Os montes, montanhas ou o que for que  dá o nome à baía são duas formações rochosas de origem vulcânica, uma com 777 e outra com 743 metros de altitude que caem directa, verticalmente no mar. Vistos de longe, os Deux Pitons são uma experiência estética; de perto - de debaixo deles - são uma experiência metafísica, existencial, religiosa, telúrica, mística. A baía é profunda - estamos a 100 metros da praia e tenho 60 metros de fundo - pelo que a água do mar é azul de alto mar. Combinado com o verde que nos rodeia - só não há vegetação em alguns bocados mais rochosos e absolutamente verticais das montanhas - tenho a sensação de estar no meio das forças todas da terra: o mar, as montanhas, a vegetação, o vento.

Um amigo tinha-me dado, ainda no Marin, o contacto de um tipo local que faz refeições e organiza passeios pela ilha. Encomendámos-lhe um jantar e um passeio. 60 euros por pessoa (a multiplicar por seis. O skipper não paga). O jantar dava aproximadamente para uma tribo de 50 pessoas em jejum há dois meses: frango, peixe (bonito), arroz, legumes locais, massa, salada – tudo isto em quantidade para dez pessoas, cada uma das coisas por si. Acompanhado por vinho tinto, branco, precedido por uma série de cocktails e sucedido por um rum seco; mais uma faceta da natureza  a juntar-se às outras todas.

Raramente vou nos passeios a terra; a terra chateia-me, não a compreendo e acabo sempre por me aborrecer. Foi o que aconteceu neste: o jardim botânico era lindo e de uma riqueza fantástica, mas as quedas de água banais e o vulcão não acrescenta nada a quem esteve três anos nos Açores. Contudo a tripulação adorou. De cinco em cinco minutos ouvia "Wunderbar. Es ist schön, schön. What a fantastik tay, what a fantastik tay".

Dia que acabou comigo a tomar banho nos tanques das quedas de água, a olhar para o Petit Piton e a pensar que tenho o melhor emprego do mundo, finalmente.

Na viagem para Bequia, Bernie - o homem dos cocktails - escorregou e fez uma ferida na cabeça. Pelo que fiquei a conhecer também o hospital da ilha (Bequia é uma ilha com 18 km2. A "cidade" chama-se Port Elizabeth). Fomos atendidos mal chegámos por uma médica que estava sentada à porta e fez um trabalho que à primeira vista me parece soberbo. Vamos ver como cicatriza. O acidente ocorreu quando nos preparávamos para rizar. Esperei um monte de recriminações, mas só ouvi elogios - a verdade é que ele escorregou, e contra isso não posso fazer nada. Limitei-me a pôr um bocadinho de ordem na confusão que se seguiu, e pouco mais.
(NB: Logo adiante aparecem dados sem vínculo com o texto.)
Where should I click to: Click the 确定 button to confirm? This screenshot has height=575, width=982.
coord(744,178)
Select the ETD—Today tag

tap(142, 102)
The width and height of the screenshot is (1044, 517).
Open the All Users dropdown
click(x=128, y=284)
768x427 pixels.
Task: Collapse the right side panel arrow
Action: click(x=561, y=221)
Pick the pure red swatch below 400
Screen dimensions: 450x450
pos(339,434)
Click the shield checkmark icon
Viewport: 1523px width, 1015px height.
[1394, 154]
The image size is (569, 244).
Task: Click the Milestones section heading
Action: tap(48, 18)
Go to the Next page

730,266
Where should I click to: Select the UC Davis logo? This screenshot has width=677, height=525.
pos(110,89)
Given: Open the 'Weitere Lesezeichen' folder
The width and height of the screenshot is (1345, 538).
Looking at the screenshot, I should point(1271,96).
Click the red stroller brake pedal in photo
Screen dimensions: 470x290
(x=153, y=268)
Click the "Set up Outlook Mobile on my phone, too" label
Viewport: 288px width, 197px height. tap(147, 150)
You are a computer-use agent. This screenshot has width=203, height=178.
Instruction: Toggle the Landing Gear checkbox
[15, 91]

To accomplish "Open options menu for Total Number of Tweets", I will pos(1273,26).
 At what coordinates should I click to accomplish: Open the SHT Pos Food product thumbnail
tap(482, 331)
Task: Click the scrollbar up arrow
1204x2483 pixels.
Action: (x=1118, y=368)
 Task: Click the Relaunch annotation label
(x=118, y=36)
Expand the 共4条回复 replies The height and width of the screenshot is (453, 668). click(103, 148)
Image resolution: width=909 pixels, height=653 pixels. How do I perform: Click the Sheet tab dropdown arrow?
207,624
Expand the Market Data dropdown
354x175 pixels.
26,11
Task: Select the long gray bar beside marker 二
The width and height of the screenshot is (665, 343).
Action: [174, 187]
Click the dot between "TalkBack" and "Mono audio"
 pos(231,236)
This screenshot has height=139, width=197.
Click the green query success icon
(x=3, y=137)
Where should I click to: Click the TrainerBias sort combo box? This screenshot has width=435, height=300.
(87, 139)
Os primeiros tratamentos foram feitos pela mulher - a senhora que desmonta os outros à força de gargalhadas - que não o largava. Tudo o que tive de fazer foi tentar chegar o mais depressa possível a Bequia - e chegámos aos oito nós.

O que me fascinou no hospital - uma construção térrea mais pequena do que muitas casas de férias que conheço - não foi apenas a beleza ou a eficácia da médica (talvez devesse usar a ordem inversa...). Quando quis saber quanto custava o tratamento a senhora disse-me que não cobravam dinheiro, mas aceitavam donativos. Perguntei-lhe do que necessitavam mas as explicações foram demasiado vagas. Pelo que hoje na farmácia, depois de uma consulta à "Finanz Direktor" sobre o valor da donação (acordámos 50 euros, nos quais eu também participei)  perguntei à farmacêutica qual a sua opinião sobre as necessidades do hospital - e ela fez o mais racional: telefonou à médica. Levámos os remédios e voltamos ao hospital daqui a uma semana, para tirar os pontos. Felizmente a data calha bem com o cruzeiro - três antes do fim do charter.

Não me canso de Bequia. Hoje descobri que não sou o único: há inúmeros marinheiros que decidem vir para aqui quando acabam a vida de mar, ou pelo menos a vida de viagens. Ou seja: um tipo cansa-se de tudo, e descansa em Bequia.

Escrevo do primeiro andar do hotel onde há sete anos vinha para a net. Chama-se Gingerbread. À minha frente, metade da área da janela é ocupada por uma copa de palmeira. A outra metade, em partes muito desiguais, pela água, pela montanha e pelo céu. Está calor, mas o vento, o bendito vento refresca tudo. Gosto de Bequia. Nunca me cansarei do que faço, mas quando me cansar de tudo o que não fiz virei para aqui, descansar.